Aquilonastra burtoni is a species of small sea star from the family Asterinidae from the Red Sea which has colonised the eastern Mediterranean by Lessepsian migration through the Suez Canal, although the Mediterranean populations are clonal reproducing through fissiparous asexual reproduction. It was originally described in 1840 by the English zoologist and philatelist John Edward Gray.

==Description==
Aquilonastra burtoni is a small species of sea star with up to 8 rays, frequently 7, they frequently demonstrate an asymmetrical form after fissiparous division while the form of larger specimens is often symmetrical with 5 equal rays; there is an inconspicuous madreporite in most interradii. The rays narrow basally, tapering to a narrow rounded distal part which is finger-like. Each of the plates on the oral surface has a grouping of 3 crowded mobile tapering spines in their centres, while those of the dorsal surface have a dense
group of short tubercles. It is a greenish gray colour on the dorsal sid with a large, irregular, purplish brown blotch in the centre which is surrounded by red spots at the bases of the arms. The arms are normally a darker greenish near their distal portions where there is also a pale median line.

==Distribution==
The native range of Aquilonastra burtoni is the north western Indian Ocean including the Gulf of Suez, Gulf of Aqaba, the Red Sea, Persian Gulf, Sea of Oman and the coasts of eastern Africa south to Zanzibar. It has been reported from a wider range east to Hawaii and south to Madagascar but these records appear to refer to other similar Aquilonastra species. It was first recorded within the Suez Canal in 1926 and then in the eastern Mediterranean in 1966, and by 2010 it had been recorded from Cyprus.

==Biology==
Aquilonastra burtoni is a benthic species which occurs in shallow waters between 0 and 10m in depth where is common in the lower shore below the low tide line under rock slabs and boulders. It is uncommon in the gravel tails and gravelly hydraulic banks, its preferred food seems to be the rich shade-loving animals that live underneath blacks and slabs, including sponges such as Spirastrella spp and Timea spp. or Ascidiacea, for example Trididemnum or Eudistoma.

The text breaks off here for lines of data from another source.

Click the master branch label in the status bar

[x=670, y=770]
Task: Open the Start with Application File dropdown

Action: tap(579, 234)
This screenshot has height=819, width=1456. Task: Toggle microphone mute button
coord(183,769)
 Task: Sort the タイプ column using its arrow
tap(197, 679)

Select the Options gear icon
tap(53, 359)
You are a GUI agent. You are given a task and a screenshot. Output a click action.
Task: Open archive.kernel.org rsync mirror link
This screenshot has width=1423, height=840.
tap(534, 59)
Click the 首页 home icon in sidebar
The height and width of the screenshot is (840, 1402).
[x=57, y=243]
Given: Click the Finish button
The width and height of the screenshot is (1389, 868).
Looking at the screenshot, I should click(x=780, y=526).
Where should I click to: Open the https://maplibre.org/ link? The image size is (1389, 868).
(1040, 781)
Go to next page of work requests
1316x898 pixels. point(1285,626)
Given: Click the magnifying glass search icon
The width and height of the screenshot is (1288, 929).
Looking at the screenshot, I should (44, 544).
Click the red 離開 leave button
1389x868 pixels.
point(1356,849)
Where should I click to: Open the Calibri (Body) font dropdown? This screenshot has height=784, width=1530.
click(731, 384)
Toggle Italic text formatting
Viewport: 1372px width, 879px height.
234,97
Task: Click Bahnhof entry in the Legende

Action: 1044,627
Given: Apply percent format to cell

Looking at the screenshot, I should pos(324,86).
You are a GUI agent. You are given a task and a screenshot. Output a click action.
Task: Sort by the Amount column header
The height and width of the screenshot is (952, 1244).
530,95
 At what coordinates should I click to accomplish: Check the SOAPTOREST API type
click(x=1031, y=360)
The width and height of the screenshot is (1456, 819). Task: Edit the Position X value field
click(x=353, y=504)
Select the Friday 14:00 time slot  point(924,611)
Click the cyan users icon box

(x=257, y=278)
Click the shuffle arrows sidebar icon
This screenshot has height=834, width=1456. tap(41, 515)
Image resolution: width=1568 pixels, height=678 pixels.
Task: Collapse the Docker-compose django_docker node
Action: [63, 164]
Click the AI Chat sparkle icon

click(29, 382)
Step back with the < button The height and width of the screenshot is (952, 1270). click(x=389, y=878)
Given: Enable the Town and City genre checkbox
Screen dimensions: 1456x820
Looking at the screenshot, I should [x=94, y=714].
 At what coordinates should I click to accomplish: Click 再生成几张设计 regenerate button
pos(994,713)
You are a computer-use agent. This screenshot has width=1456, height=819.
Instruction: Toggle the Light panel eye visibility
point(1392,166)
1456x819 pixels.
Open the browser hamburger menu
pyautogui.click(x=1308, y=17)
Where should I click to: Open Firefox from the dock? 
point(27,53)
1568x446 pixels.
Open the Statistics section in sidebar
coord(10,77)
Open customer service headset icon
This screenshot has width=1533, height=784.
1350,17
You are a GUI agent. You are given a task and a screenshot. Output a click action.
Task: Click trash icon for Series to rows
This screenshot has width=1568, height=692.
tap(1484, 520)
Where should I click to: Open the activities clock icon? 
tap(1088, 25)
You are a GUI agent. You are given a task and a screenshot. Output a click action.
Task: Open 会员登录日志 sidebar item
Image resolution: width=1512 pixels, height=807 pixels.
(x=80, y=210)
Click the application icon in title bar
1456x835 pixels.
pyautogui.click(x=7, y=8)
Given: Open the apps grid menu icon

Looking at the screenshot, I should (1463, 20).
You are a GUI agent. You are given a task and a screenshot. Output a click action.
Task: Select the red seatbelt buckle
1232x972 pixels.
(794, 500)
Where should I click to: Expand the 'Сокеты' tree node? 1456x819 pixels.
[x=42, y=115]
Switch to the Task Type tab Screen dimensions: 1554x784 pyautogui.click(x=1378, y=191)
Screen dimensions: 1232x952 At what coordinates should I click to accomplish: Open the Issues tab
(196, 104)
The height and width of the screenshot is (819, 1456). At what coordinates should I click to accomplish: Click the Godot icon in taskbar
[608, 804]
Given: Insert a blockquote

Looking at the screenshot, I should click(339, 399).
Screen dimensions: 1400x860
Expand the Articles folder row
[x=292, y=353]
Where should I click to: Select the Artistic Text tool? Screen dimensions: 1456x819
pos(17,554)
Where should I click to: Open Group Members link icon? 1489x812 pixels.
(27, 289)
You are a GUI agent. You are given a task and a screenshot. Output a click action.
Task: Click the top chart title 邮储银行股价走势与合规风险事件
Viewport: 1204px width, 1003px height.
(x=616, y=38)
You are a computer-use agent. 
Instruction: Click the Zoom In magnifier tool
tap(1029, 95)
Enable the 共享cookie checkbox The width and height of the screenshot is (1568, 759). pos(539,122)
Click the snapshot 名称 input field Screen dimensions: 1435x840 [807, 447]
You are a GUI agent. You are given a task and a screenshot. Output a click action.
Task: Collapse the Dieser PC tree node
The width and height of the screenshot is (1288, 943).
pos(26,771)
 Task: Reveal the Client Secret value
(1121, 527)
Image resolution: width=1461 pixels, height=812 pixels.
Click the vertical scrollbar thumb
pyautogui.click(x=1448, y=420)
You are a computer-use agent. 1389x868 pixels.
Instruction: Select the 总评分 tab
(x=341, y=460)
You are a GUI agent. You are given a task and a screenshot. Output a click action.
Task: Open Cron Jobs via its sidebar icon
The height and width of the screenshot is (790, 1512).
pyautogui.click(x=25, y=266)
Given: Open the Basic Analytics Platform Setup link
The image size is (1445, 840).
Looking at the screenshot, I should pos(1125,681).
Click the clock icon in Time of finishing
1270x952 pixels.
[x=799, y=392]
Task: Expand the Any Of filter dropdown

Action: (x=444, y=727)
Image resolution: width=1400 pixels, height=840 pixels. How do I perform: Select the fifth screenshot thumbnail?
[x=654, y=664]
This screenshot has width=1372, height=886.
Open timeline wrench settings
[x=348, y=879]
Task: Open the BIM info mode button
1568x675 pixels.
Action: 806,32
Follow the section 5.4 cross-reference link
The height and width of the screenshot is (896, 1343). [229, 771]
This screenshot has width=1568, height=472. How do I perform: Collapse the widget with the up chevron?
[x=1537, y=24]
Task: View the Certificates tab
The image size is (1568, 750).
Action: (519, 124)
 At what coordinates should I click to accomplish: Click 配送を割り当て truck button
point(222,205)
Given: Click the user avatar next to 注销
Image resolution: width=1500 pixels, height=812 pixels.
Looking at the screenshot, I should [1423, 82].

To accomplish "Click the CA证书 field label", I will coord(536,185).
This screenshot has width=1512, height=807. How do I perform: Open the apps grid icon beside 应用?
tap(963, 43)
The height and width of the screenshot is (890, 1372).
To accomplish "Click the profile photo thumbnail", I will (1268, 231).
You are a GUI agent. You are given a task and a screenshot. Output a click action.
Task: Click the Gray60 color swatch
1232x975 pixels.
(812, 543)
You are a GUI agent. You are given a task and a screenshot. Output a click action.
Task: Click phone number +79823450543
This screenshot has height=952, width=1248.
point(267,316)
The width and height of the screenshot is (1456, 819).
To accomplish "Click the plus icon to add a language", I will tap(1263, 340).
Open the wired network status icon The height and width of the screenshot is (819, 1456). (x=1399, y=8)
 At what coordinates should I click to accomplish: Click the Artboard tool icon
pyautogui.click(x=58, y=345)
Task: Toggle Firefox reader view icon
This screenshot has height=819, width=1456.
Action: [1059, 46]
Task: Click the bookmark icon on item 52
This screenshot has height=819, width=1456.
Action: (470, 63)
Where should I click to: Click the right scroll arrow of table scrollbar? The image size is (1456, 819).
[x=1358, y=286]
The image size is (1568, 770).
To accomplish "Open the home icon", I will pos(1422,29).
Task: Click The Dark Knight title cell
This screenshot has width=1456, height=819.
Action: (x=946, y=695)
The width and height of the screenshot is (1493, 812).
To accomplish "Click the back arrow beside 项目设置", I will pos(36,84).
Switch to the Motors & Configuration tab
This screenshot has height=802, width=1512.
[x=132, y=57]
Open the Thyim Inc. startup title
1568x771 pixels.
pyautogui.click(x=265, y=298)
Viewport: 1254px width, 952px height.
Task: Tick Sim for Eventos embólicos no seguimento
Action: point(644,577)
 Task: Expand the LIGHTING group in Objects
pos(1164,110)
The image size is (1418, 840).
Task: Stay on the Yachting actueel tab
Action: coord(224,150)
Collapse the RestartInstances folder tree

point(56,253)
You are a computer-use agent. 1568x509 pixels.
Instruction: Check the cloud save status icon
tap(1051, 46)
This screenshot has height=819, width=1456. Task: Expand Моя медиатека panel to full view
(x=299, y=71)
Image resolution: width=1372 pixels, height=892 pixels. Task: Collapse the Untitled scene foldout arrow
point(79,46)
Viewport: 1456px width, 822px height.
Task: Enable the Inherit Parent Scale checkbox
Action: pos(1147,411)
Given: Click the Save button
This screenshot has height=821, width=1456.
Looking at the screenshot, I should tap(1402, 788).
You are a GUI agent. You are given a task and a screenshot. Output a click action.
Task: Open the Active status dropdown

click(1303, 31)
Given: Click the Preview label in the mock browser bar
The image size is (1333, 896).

In sexual reproduction the eggs and sperm are broadcast and the larvae are planktonic lecithotrophs, i.e. they rely on a yolk for their initial nutrition. In the fissiparous population off the Mediterranean coast of Israel histological examination showed spermatogenesis in all the mature individuals and the peak of sperm production was coincident with the peak of fissiparous reproduction. This has been taken to indicate that the origin of the Mediterranean colonisers was from a fissiparous population in the Red Sea.

==Taxonomy==
Aquilonastra burtoni was originally named Asterina burtoni by John Edward Gray from specimens collected by a Mr John Burton in the Red Sea. A second species was named Asterina wega and this name was used to describe a separate multi armed form which reproduced by fissipary while A. burtoni was used for the five armed sexually reproducing form. Further studies have suggested that this is a complex of species with the three fissiparous Mediterranean populations named as Aquilonastra yairi sp. nov. and the specimens taken in the Gulf of Aqaba as A. burtonii sensu stricto while the non-fissiparous specimens from Eilat were described as Aquilonastra marshae sp. nov., with the caveat that populations elsewhere still have to be properly studied to determine their status.